= Catherine Bernard =

French poet, novelist, and playwright

Catherine Bernard (24 August 1663, in Rouen – 6 September 1712, in Paris) was a French poet, novelist, and playwright born into a Huguenot family. She was the first woman to compose a tragedy performed at the Comédie-Française, between 1687 and 1700. During that same period, she won the poetry prize of the Académie des Jeux Florals de Toulouse three times (1696, 1697, 1698).

==Biography==
Born into a Protestant family, she moved to Paris before the age of seventeen. It has been claimed, notably by Voltaire in the context of the plagiarism of his work and without any proof, that she was close to the writer Fontenelle and the playwright Jacques Pradon. She published her first novel in 1680. She converted to Catholicism before 1685, the date of the Edict of Fontainebleau. This was also the date of her break with her Protestant family. From then on, Catherine Bernard lived from her pen, devoting herself entirely to writing. She wrote two tragedies, Laodamie and Brutus, which were performed at the Comédie-Française in 1689 and 1691, representing the best theatrical successes of the end of the century.

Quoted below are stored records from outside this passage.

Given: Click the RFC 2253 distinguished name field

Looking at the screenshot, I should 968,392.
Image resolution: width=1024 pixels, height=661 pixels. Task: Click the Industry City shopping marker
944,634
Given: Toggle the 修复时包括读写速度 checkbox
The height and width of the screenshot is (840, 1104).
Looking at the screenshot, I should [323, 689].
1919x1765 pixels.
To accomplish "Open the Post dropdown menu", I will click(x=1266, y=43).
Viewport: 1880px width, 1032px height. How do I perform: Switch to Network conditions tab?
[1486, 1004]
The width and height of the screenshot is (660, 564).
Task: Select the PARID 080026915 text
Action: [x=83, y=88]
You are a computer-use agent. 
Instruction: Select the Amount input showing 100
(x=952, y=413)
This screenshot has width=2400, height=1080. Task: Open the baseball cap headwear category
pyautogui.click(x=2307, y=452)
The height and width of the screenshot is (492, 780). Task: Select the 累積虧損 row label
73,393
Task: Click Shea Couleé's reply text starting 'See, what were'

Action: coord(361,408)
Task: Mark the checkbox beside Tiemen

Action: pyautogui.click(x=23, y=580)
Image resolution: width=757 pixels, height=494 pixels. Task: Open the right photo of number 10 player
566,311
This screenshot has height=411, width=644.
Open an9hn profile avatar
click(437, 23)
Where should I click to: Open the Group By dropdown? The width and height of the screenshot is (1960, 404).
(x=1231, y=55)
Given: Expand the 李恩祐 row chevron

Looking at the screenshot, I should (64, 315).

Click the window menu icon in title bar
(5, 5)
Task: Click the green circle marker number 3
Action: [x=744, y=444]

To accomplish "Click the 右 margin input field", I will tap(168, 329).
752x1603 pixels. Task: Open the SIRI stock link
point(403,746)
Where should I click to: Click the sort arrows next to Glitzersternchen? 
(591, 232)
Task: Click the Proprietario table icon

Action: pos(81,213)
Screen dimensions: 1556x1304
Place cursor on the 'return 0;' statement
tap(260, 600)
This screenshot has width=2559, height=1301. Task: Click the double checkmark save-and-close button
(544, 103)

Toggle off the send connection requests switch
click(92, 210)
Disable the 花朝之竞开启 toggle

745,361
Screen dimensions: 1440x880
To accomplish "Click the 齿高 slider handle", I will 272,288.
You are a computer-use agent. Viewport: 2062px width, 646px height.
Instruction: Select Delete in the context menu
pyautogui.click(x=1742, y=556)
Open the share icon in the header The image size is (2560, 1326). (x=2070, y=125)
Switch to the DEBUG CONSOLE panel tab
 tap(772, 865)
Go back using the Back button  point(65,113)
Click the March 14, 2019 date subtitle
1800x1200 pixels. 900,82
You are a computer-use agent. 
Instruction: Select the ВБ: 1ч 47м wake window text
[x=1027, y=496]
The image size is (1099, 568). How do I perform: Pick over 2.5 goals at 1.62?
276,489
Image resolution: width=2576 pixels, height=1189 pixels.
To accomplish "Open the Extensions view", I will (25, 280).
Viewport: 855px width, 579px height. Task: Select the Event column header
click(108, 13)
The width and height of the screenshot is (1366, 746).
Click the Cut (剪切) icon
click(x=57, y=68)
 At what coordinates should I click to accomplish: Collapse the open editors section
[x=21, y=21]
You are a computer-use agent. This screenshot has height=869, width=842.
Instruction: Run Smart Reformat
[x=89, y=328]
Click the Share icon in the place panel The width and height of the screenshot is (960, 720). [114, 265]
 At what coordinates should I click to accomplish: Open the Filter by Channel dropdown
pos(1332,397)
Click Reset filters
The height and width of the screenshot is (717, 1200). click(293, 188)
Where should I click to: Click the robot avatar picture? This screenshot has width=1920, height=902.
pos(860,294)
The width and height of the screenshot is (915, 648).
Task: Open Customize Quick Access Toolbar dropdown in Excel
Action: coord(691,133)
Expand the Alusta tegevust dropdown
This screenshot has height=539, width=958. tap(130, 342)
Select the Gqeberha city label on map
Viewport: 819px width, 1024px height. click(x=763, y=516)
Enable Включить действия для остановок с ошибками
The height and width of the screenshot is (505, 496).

She was crowned by the Académie Française in 1691, 1693 and 1697, and won three prizes at the Jeux Floraux de Toulouse. From 1691, King Louis XIV paid her an annual pension of 200 écus. She frequented the salon of Marie-Jeanne L'Héritier, niece of Charles Perrault. With Riquet à la houppe and Le Prince rosier, she was one of the first to create fairy tales, contributing to the renewal of this literary genre. In 1699, she became a member of the Accademia Galileiana in Padua, under the name of Calliope, l'Invincible. She then stopped writing for the theater, no doubt at the request of Madame de Pontchartrain, her patron of the arts. She abandoned all public activity. However, she continued to write verse, which she did not publish.

She died in poverty in 1712. According to her will, she bequeathed her property to her servant.